The first and only FDA inspection report found a facility out of control with little if any concern for food safety. The FDA also found that PCA sent out peanut butter, chopped peanuts and peanut meal that had tested positive even before it got back any negative findings. Also, in some instances PCA shipped product before it received tests back and then did not recall.

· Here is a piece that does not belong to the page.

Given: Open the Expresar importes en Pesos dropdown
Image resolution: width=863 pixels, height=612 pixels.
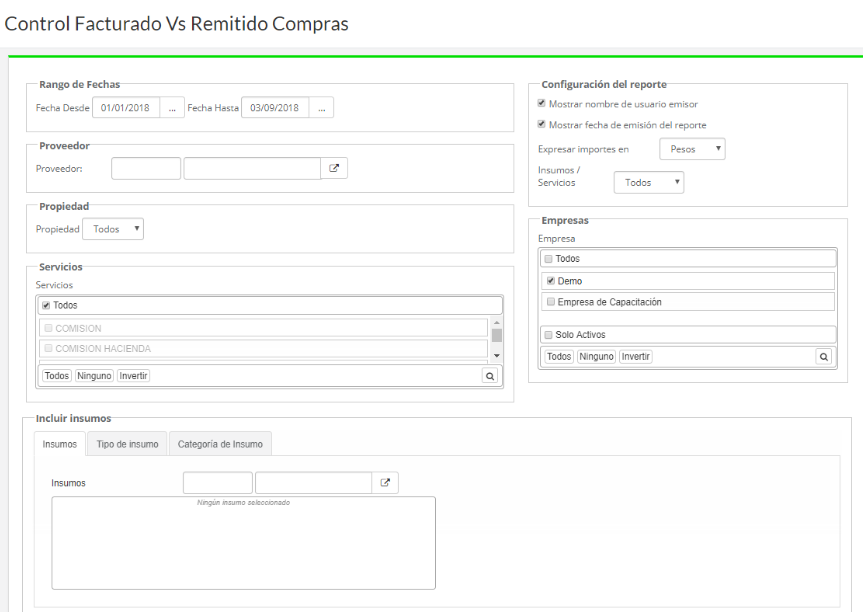Looking at the screenshot, I should click(692, 149).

2. Wright County Egg and Jack DeCoster Salmonella Outbreak: In July 2010, CDC identified a nationwide sustained increase in the number of Salmonella Enteritidis isolates with PFGE pattern JEGX01.0004 uploaded to PulseNet, the national subtyping network made up of state and local public health laboratories and federal food regulatory laboratories that performs molecular surveillance of foodborne infections. An increase in reports beginning in May, peaking in July, and returning to baseline in November, is evident in the epidemic curve, or epi curve. From May 1 to November 30, 2010, a total of 3,578 illnesses were reported. However, some cases from this period may not have been reported yet, and some of these cases may not be related to this outbreak. Based on the previous 5 years of reports to PulseNet, we would expect approximately 1,639 total illnesses to occur during this same period. This means there are approximately 1,939 reported illnesses that are likely to be associated with this outbreak. Because of the large number of expected cases during this period, standard methods of molecular subtyping alone are not sufficient to determine which reported cases might be outbreak-associated.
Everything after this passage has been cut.